Exploration of Nobel Prizes awarded between 1901 and 2016
This project is maintained by lav30
This image provides a high level overview of the dataset. The dataset has 969 observations with both numerical and categorical features. The pie charts show the distribution of a single feature and the stacked bar graph displays the prize share in all categories.
Data exploration through visualization often provides interesting insights into a dataset. This visual exploration project focuses on Nobel prizes awarded over a period of more than a hundred years. These data explorations through bar graph, scatter plots and histograms provide a detailed and clear picture of the background of the awardees. Several columns contain missing values and these too can be vizualized through Python modules. Further study of the dataset provides key insights into the gender disparity between male and female laureates. Also, a comprehensive view about the dataset can be obtainbed through age, gender and category related visualizations.

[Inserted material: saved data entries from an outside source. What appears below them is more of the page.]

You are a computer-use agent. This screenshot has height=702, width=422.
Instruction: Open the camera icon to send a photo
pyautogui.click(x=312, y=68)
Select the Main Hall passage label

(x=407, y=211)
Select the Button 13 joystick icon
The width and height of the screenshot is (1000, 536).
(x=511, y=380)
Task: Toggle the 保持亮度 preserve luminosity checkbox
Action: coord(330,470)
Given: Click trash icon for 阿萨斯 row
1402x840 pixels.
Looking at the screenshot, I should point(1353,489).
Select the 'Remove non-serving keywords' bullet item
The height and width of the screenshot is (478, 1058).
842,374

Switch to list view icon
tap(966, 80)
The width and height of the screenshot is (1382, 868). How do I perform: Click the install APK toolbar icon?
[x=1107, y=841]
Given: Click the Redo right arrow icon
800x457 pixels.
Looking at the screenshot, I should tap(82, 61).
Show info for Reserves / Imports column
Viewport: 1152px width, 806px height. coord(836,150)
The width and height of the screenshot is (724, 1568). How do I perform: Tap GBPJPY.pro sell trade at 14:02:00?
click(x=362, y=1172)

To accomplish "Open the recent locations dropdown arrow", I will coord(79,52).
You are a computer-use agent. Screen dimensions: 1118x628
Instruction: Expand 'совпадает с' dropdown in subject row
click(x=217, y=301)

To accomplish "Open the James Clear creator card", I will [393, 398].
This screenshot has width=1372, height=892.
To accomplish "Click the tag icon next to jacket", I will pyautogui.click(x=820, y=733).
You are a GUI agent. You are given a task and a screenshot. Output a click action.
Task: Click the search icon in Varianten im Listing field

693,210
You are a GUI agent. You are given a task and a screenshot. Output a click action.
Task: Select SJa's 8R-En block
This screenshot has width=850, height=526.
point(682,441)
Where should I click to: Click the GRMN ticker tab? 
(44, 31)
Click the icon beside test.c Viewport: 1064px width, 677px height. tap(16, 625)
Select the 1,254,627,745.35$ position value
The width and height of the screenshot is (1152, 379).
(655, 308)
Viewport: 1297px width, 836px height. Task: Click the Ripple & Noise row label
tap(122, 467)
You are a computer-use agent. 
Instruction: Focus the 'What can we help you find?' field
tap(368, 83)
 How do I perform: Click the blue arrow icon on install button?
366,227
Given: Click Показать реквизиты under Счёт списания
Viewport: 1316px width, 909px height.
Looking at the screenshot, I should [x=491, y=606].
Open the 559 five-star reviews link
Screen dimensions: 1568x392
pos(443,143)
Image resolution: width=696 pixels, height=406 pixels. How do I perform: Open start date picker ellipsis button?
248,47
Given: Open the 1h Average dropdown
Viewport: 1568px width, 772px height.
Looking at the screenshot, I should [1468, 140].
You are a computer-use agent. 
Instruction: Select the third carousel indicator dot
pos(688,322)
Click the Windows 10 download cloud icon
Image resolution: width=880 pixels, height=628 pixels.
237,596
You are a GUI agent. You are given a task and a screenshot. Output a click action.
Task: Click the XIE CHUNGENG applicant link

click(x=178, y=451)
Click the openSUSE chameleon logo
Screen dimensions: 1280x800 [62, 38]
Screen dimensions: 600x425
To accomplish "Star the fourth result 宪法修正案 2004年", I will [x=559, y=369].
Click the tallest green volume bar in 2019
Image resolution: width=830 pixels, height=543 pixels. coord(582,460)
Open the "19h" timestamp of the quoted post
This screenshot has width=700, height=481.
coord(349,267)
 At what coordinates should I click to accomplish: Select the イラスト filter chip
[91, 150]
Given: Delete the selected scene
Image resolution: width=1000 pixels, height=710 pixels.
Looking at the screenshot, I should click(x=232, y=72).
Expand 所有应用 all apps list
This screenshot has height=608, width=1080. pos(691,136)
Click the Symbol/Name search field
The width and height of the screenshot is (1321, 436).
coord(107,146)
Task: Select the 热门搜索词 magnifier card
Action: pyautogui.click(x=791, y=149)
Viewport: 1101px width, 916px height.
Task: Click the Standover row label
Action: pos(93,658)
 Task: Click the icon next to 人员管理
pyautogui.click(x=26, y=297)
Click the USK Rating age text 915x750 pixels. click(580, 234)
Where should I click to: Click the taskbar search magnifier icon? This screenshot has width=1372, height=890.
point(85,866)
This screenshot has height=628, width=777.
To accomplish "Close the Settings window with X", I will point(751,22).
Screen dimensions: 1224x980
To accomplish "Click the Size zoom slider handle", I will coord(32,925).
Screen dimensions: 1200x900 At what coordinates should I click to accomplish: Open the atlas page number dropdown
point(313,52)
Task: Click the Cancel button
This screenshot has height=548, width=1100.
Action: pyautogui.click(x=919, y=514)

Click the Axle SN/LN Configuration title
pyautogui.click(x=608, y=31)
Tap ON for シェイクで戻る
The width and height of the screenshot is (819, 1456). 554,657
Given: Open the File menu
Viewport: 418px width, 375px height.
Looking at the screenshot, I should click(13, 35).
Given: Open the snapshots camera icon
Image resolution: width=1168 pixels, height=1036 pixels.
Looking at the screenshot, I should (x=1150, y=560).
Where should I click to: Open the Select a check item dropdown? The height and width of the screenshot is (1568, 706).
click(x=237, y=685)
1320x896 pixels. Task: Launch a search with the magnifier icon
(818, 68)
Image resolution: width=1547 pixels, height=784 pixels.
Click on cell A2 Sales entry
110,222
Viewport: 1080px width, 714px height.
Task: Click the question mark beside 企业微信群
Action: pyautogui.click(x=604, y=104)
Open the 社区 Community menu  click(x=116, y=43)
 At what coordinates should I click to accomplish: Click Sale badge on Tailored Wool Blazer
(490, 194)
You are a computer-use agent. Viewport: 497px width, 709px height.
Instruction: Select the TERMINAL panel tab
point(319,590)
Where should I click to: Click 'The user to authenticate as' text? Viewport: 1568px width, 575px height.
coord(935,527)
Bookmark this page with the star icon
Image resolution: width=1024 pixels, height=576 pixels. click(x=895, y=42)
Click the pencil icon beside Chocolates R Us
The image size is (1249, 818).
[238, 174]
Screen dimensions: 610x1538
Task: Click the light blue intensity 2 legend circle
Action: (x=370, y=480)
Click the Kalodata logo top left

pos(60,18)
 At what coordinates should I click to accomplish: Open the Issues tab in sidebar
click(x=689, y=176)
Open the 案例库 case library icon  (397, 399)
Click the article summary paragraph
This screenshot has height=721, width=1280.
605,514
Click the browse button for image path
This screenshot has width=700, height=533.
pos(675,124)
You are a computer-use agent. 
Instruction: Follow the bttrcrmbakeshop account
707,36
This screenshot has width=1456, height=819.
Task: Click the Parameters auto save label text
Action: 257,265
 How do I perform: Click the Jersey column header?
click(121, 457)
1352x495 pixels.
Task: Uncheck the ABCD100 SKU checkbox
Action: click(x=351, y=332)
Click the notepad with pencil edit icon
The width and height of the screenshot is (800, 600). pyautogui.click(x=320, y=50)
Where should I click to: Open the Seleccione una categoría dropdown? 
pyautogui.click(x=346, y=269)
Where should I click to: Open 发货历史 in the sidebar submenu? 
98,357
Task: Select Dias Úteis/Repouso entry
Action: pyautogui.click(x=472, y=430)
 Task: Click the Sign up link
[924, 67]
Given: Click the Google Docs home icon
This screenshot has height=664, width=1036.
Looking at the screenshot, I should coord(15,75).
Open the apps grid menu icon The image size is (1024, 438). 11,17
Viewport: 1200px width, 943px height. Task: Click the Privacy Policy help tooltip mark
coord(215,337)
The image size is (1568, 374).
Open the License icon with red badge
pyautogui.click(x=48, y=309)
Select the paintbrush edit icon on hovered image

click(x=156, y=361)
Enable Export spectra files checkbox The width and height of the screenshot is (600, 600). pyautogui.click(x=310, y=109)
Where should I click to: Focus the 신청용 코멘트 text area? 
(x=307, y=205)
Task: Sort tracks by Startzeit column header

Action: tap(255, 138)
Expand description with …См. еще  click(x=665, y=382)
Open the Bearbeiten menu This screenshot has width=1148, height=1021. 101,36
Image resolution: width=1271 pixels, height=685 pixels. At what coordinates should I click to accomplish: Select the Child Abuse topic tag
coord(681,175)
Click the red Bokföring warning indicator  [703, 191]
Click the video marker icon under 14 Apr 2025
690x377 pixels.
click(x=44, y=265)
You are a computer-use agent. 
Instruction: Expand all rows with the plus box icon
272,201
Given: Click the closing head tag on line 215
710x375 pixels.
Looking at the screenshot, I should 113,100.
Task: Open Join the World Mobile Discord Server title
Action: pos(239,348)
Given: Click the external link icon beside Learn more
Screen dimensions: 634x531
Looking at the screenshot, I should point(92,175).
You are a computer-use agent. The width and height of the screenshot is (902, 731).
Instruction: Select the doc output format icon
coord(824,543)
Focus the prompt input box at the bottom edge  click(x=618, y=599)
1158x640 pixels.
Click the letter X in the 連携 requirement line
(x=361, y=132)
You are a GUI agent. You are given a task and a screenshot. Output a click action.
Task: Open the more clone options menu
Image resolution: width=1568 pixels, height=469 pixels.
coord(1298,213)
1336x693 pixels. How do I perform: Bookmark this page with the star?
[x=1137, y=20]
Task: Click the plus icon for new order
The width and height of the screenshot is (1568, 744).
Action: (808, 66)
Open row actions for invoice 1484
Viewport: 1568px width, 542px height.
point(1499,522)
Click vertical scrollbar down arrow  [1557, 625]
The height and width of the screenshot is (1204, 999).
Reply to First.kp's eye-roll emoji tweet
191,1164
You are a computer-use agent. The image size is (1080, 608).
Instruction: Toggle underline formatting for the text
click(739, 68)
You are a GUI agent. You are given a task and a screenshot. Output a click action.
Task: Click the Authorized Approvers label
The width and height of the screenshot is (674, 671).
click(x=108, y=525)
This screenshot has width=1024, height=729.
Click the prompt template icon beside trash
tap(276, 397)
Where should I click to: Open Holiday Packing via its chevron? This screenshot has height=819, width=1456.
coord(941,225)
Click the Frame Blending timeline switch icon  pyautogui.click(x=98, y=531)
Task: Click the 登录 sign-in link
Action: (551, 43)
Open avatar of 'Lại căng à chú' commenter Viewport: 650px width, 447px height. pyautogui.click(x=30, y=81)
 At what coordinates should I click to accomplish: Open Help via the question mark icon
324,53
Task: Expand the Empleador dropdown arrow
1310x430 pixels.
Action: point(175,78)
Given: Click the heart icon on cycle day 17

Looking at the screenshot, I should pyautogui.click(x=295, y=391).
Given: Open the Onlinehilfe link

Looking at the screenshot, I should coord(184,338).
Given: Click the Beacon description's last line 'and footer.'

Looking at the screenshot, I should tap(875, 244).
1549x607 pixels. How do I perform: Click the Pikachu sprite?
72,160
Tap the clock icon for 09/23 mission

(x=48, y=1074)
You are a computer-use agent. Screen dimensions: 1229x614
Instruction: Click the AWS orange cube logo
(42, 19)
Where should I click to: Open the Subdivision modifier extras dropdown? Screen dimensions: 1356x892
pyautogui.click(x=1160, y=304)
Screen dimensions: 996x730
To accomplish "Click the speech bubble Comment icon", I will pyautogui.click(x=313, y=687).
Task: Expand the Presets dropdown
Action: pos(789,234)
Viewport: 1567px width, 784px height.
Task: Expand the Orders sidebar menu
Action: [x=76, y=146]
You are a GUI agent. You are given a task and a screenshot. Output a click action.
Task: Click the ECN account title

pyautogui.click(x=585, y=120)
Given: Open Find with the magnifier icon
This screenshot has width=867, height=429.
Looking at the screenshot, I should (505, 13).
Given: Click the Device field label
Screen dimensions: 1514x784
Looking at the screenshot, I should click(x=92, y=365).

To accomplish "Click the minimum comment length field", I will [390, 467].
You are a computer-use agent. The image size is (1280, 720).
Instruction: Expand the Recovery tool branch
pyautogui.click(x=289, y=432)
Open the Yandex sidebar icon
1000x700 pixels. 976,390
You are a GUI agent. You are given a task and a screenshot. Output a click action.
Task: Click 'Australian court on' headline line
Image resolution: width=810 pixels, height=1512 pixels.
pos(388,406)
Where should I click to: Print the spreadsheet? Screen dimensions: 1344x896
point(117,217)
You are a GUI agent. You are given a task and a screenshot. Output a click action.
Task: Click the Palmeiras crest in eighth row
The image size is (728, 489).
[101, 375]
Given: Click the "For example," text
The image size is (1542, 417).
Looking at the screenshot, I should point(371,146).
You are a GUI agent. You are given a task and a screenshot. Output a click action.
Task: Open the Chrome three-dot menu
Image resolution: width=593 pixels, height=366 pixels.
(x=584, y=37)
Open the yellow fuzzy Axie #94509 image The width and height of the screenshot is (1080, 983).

The graphs below illustrate the number of missing values in each column.
This graph shows the number of missing values in each column (feature).
The empty lines inside the matix correspond to the missing values.
The heatmap vizualizes the correlation between the missing values in each column.
It can be observed that the number of Nobel Prizes awarded over the years have increased. This increase in number is due to the introduction of the new Economics Prize in the 1960s and also due to increasing number of laureates who share a prize each year.
This graph displays the number of prizes awarded in a 20 year period.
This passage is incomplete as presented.